In this last section, we provide several examples of commands for exchanging MQTT messages between the Saclay SSH frontend and your local computer.

  1. From your local computer, run mosquitto_sub to subscribe to the iotlab/<iotlab-login>/test topic:
      $ mosquitto_sub --cafile <path-to>/iot-lab-ca.pem -h mqtt4.iot-lab.info -p 8883 -u <iotlab-login> -P <iotlab-passwd> -t iotlab/<iotlab-login>/test
    

    The command is now waiting for any messages published on the iotlab/<iotlab-login>/test topic. Keep it open Note: this can also be done from any FIT IoT-LAB SSH frontend (without -u and -P options from the command line but using the configuration files instead, as seen previously in section 2.2).

  2. Open another terminal and connect again to the Saclay SSH frontend. Then publish messages to the iotlab/<iotlab-login>/test topic using mosquitto_pub:
    • Send one message at a time:
       login@saclay:~$ mosquitto_pub --cafile /opt/iot-lab-ca.pem -h mqtt4.iot-lab.info -p 8883 -t iotlab/<iotlab-login>/test -m "Hello FIT IoT-LAB"
      

      You should see the message arrive in the mosquitto_sub command running on your local computer.
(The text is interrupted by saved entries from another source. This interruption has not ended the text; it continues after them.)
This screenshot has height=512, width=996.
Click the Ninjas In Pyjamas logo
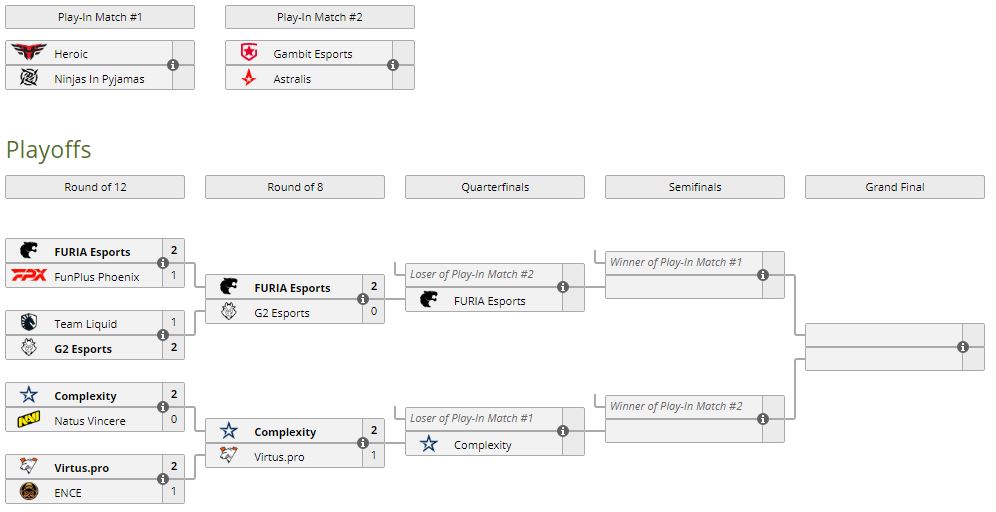[29, 78]
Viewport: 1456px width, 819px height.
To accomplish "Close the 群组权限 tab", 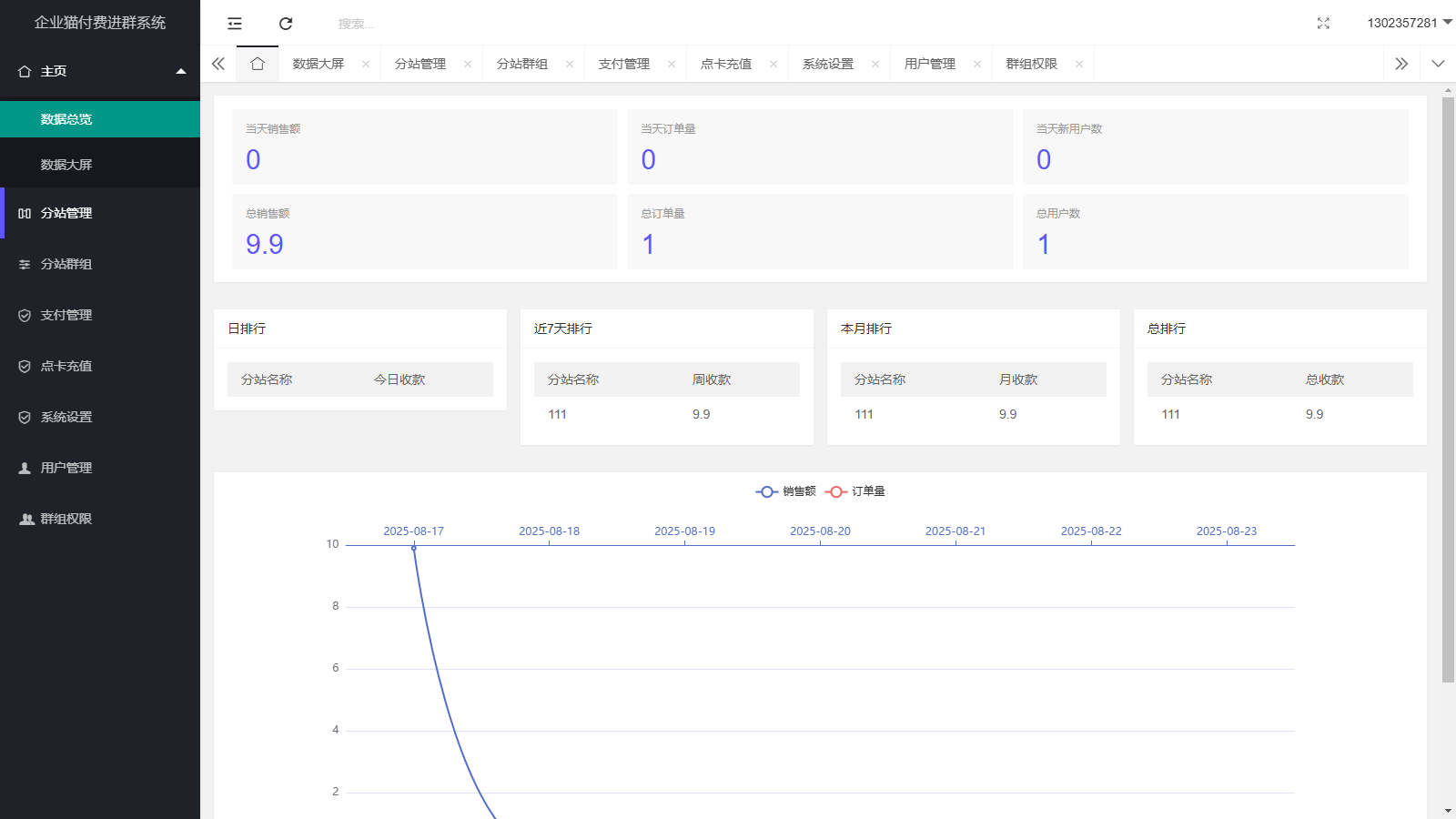I will (1079, 64).
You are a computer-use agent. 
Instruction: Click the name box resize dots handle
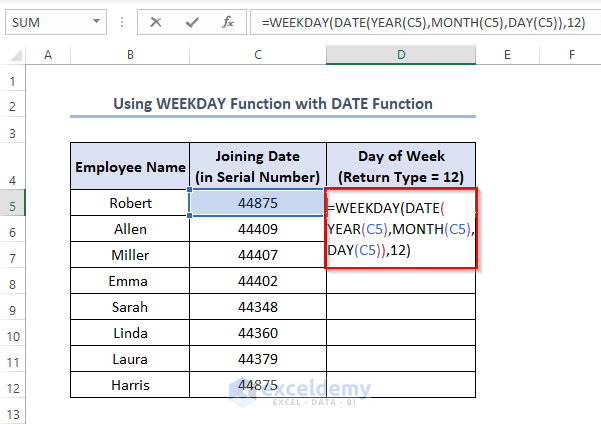click(123, 21)
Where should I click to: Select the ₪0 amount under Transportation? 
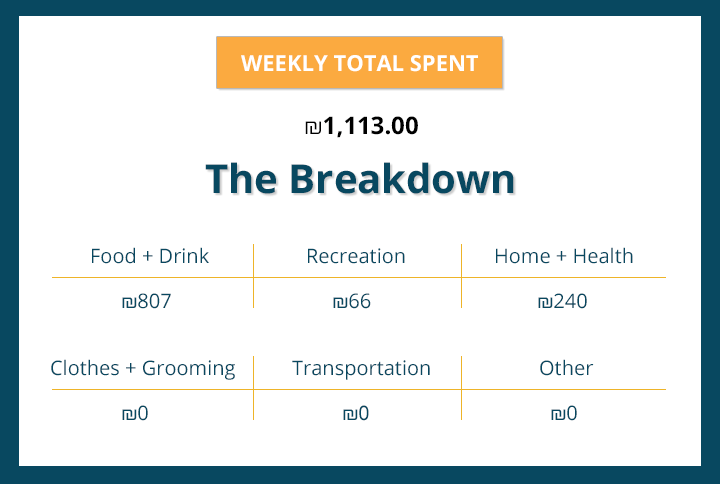356,413
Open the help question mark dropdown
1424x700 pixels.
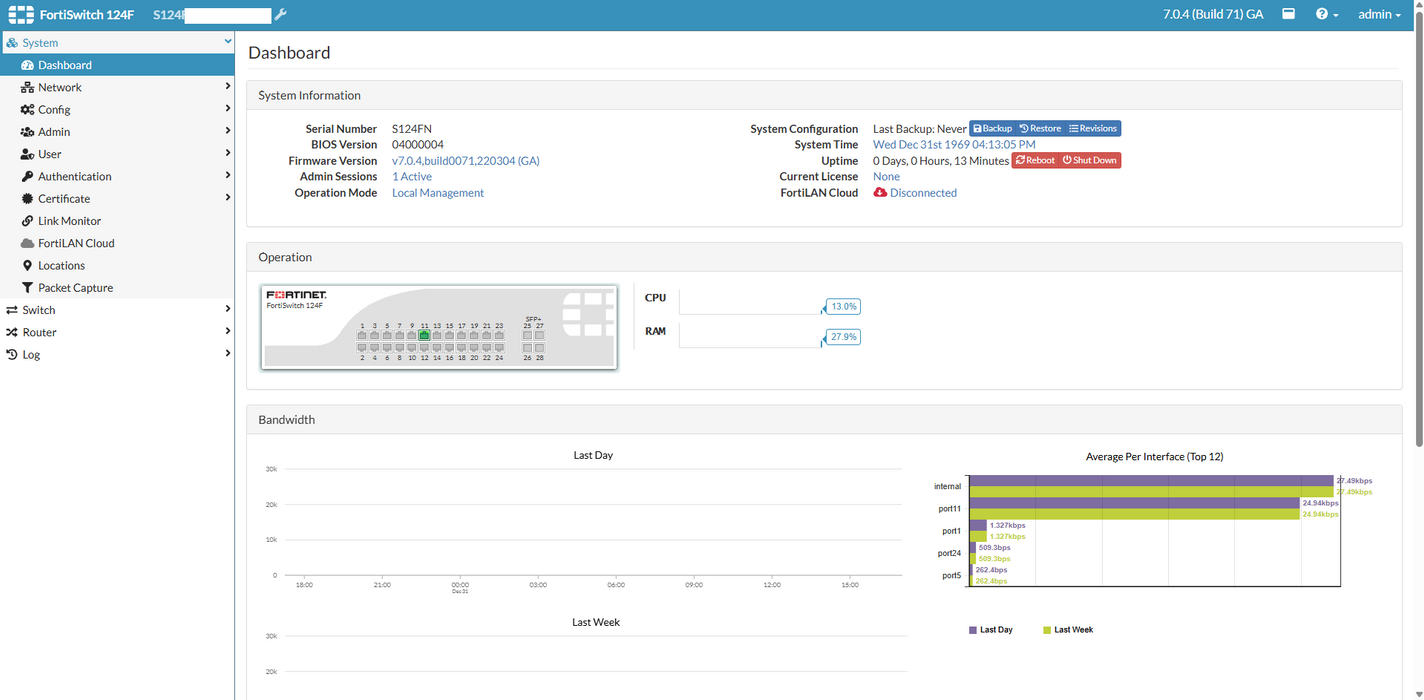pos(1326,15)
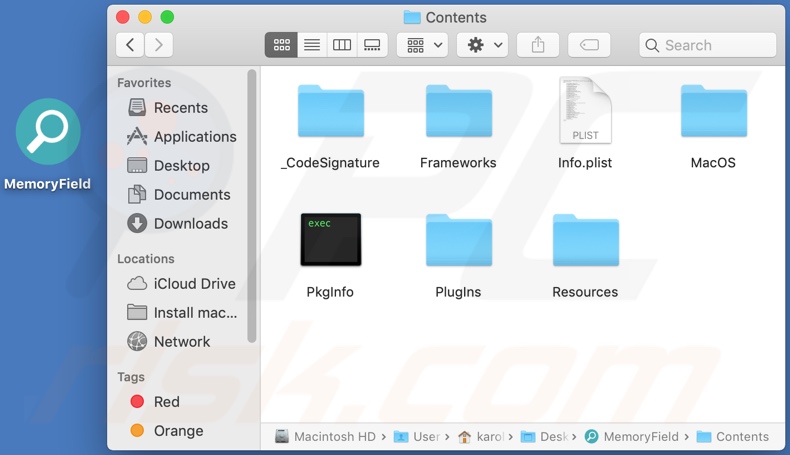
Task: Open the gear Action menu
Action: pos(483,45)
    • Run mosquitto_pub in interactive mode using the -l option:
       login@saclay:~$ mosquitto_pub --cafile /opt/iot-lab-ca.pem -h mqtt4.iot-lab.info -p 8883 -t iotlab/<iotlab-login>/test -l
       Hello FIT IoT-LAB
      

      All messages typed in the terminal are sent after pressing Enter to the mosquitto_sub command running on your local computer.